自分が自分自身に持っているイメージと、本当の姿とのズレを認識したとき、
居ても立ってもいられない感覚に見舞われた経験はありませんか？

私の場合、街中で自分の姿がショーウィンドーに映り込み、
思いもよらない姿をそこに見て、
すぐその足でスポーツクラブに向かったことがありますし、
録音された自分の声を聞いたときに、あまりの早口に驚き、
その後話すスピードを半分にしたこともあります。

＊＊＊＊＊＊＊＊＊＊＊＊＊＊＊＊＊＊＊＊＊＊＊＊＊＊＊＊＊＊

今、コーチ型リーダーシップを身につけるプログラム
「コーチ･トレーニング･プログラム」で、
毎週１５人から２０人の受講者と電話会議によるクラスを行っています。

受講者の役職やポジションは、
チームのマネジャーから経営層、経営者に至るまで幅広く、
全体の９割は、組織に属するリーダーの方々です。

私が現在担当しているのは、「コーチ型リーダーシップ」のクラス。
１ヶ月間で、自身のリーダーシップのあり方や
リーダーシップスタイルを見出だすことが目的のクラスです。

そのクラスの中で、受講者の方が必ず熱くなる瞬間があります。

その瞬間は、

「あなたのコミュニケーションについて、
　周りの人からフィードバックを受けてきてください」

という課題を出した翌週にやってきます。

フィードバックを受けること自体はそれほど難しいことではありません。
教材にそれを簡単に聞くことができるアセスメントが載っているので、
受講者は、それを部下や上司に渡してチェックしてもらえばよいのです。


　□ 質問するときに相手を萎縮・警戒させないように気をつけている
　□ 相手をやる気にさせる提案や要望をしている
　□ 話しやすい・相談しやすい雰囲気である　　

など、リーダーが持つコミュニケーションスタイルを
２１個のチェックリストにしたもので、
受講者はすぐに、部下や周りいるステークホルダーに渡して
フィードバックを受けてきます。


そして、次の週、その瞬間はやってきます。

私が、「課題に取り組んでみてどうでしたか？

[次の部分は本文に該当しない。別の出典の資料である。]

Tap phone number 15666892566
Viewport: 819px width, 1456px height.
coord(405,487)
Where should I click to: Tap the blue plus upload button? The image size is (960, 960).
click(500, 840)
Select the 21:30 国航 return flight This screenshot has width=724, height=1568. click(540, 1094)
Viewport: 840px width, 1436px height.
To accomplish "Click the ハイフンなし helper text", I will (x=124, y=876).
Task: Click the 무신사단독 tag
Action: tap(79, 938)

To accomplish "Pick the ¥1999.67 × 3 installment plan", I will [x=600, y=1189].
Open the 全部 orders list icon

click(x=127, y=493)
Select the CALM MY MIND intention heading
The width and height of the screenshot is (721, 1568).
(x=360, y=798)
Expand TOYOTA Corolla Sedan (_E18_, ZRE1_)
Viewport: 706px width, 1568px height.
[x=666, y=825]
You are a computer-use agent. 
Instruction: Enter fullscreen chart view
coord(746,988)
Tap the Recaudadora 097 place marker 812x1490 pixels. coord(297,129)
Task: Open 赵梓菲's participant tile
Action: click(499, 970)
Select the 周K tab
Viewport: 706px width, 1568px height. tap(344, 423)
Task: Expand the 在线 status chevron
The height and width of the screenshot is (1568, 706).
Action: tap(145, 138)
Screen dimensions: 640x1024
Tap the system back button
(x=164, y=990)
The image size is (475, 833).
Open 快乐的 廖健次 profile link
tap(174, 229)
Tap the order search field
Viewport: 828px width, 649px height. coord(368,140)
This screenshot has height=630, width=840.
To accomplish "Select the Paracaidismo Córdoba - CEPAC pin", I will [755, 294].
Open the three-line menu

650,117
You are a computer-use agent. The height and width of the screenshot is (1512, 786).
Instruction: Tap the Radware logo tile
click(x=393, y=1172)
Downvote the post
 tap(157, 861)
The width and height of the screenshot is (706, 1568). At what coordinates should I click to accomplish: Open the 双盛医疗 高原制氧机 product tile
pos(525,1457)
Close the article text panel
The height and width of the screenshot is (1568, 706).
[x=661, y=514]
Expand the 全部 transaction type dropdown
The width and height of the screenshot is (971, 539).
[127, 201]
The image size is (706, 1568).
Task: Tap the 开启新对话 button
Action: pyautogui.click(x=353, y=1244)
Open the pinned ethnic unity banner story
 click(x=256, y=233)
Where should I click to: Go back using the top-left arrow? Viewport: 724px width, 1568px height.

」と聞くと、
第一声を発する人は１００％、次のように言います。

「自分で思っていたのと、周りが思っていることに差がありました」と。

特に、自分でやっていると思っているのに、
周りからは「やっていない」とフィードバックされた方は、
とても興奮した様子で話されます。

ある受講者の方の場合、
自分では「話しやすい・相談しやすい雰囲気である」と思っていたのに、
周りの誰もその項目にチェックを付けなかったそうです。
これでは、居ても立ってもいられない気持ちも起こるでしょう。

私に言わせれば、
冒頭のショーウィンドーに映った自分を見たときに体験する感覚です。

このようにフィードバックには、
時に多少のショックを伴うことがあります。


しかし、興味深いのはここから。

多くの方がフィードバックを受けた直後から、
新しい行動を起こしているというのです。

この方の場合、フィードバックを受けてからというもの、
「話しかけられたら、相手と視線を合わせて話すようにしている」
と報告してくださいました。

＊＊＊＊＊＊＊＊＊＊＊＊＊＊＊＊＊＊＊＊＊＊＊＊＊＊＊＊＊＊

「人はどうしたら行動を起こすか」というのは、
人材を育成する立場にいる方にとって大きな課題ですが、
自分が持っている認識と、他者が持っている認識との「ズレ」に気づくことは、
行動を起こす大きなきっかけになります。

先ほどのショーウィンドーのケースは、
自分が自分自身に持っている認識のズレですが、
これもフィードバックによって、すぐに行動が起こる一例です。

前回のCoach's View で書いたツィッターをやっているときも同様です。
いろいろな方のツィートを読む中で、ドキッとしたり、ワクワクしたりするのは、
自分と違う視点を得るからです。

私自身、こうした記事を読むと、
「新しいことにチャレンジしてみよう」という気持ちが沸々と湧き上がってきます。
これも一種の「ズレ」による行動なのだと思います。


「どれだけ自分と他者との認識のズレに気づくきっかけや環境を持っているか」
　
これこそが、新しい行動を起こすカギになるのではないでしょうか。


「今まで、自分と他者との認識のズレに気づいたことはありますか？」
「それをきっかけに新しい行動を起こしたことはありますか？」

ツイッターで、ハッシュタグ　#wc542　を付けて投稿してください。

みなさんのご意見をお待ちしています。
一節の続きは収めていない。